Re: [PATCH v2 07/12] s390: add pte_free_defer() for pgtables sharing page

From: Claudio Imbrenda
Date: Mon Jul 03 2023 - 07:01:44 EST


On Fri, 30 Jun 2023 12:22:43 -0700 (PDT)
Hugh Dickins <hughd@xxxxxxxxxx> wrote:

[...]

> That's something I would have expected to be handled already via
> mmu_notifiers, rather than buried inside the page table freeing.
>
> If s390 is the only architecture to go that way, and could instead do
> it via mmu_notifiers, then I think that will be more easily supported
> in the long term.

I am very well aware of that, and in fact I've been working on
exactly that for some time already. But it's a very complex minefield
and therefore I'm proceeding *very* carefully. It will take quite some
time before anything comes out.

>
> But I'm writing from a position of very great ignorance: advising
> KVM on s390 is many dimensions away from what I'm capable of.

fair enough, but in this case it doesn't mean that you are not right :)

>
> >
> > the point here is: we need that only for page_table_free_rcu(); all
> > other users of page_table_free() cannot act on guest page tables
>
> I might be wrong, but I think that most users of page_table_free()
> are merely freeing a page table which had to be allocated up front,
> but was then found unnecessary (maybe a racing task already inserted
> one): page tables which were never exposed to actual use.

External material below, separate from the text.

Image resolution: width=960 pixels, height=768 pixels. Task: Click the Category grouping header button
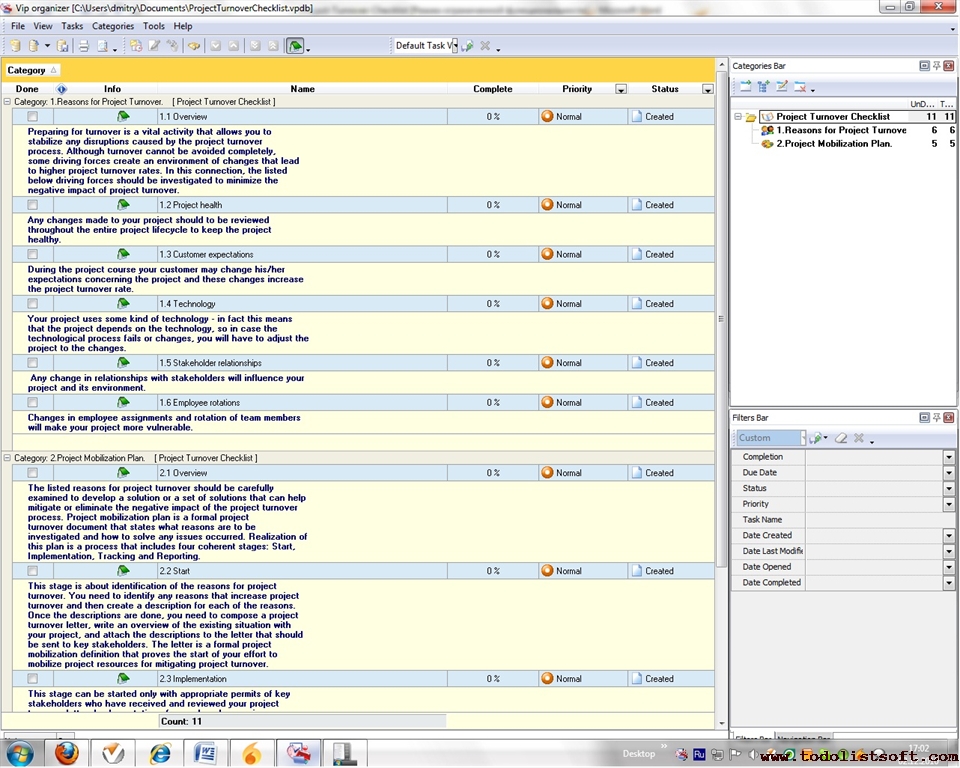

that was my impression as well

> > (because we don't allow THP for KVM guests). and that is why
> > page_table_free() does not do gmap_unlink() currently.
>
> But THP collapse does (or did before this series) use it to free a
> page table which had been exposed to use. The fact that s390 does

that is also my understanding

> not allow THP for KVM guests makes page_table_free(), and this new
> pte_free_defer(), safe for that; but it feels dangerously coincidental.

not really; my guess is that we _intentionally_ did not do anything
there, because we knew we did not need it, knowing well that
we would need it once we would want to support THP for guests.
so not a coincidence, but a conscious decision based, I guess, on
touching as little code as needed.

>
> It's easy to imagine a future change being made, which would stumble
> over this issue. I have imagined that pte_free_defer() will be useful
> in future, in the freeing of empty page tables: but s390 may pose a
> problem there - though perhaps no more of a problem than additionally
> needing to pass a virtual address down the stack.

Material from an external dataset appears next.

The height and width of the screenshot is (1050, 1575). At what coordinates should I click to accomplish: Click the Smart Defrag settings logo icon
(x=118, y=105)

yeah it can always be fixed later if we need to

>
> >
> > >
> > > >
> > > > or will it be used instead of page_table_free?
> > >
> > > Not always; but yes, this case of removing a page table used
> > > page_table_free() before; but now, with the lighter locking, needs
> > > to keep the page table valid until the RCU grace period expires.
> >
> > so if I understand correctly your code will, sometimes, under some
> > circumstances, replace what page_table_free() does, but it will never
> > replace page_table_free_rcu()?
> >
> > because in that case there would be no issues
>
> Yes, thanks for confirming: we have no issue here at present, but may
> do if use of pte_free_defer() is extended to other contexts in future.
>
> Would it be appropriate to add a WARN_ON_ONCE around that
> > > > > + if (mm_alloc_pgste(mm)) {
> in pte_free_defer()?

that's actually not a bad idea. should never happen, but... that's the
whole point of a WARN_ON after all

>
> I ask that somewhat rhetorically: that block disappears in the later
> version I was working on last night (and will return to shortly), in
> which pte_free_defer() just sets a bit and calls page_table_free().
>
> But I'd like to understand the possibilities better: does mm_alloc_pgste()
> correspond 1:1 to KVM guest on s390, or does it cover several different
> possibilities of which KVM guest is one, or am I just confused to be
> thinking there's any relationship?

this is... historically complicated (because of course it is)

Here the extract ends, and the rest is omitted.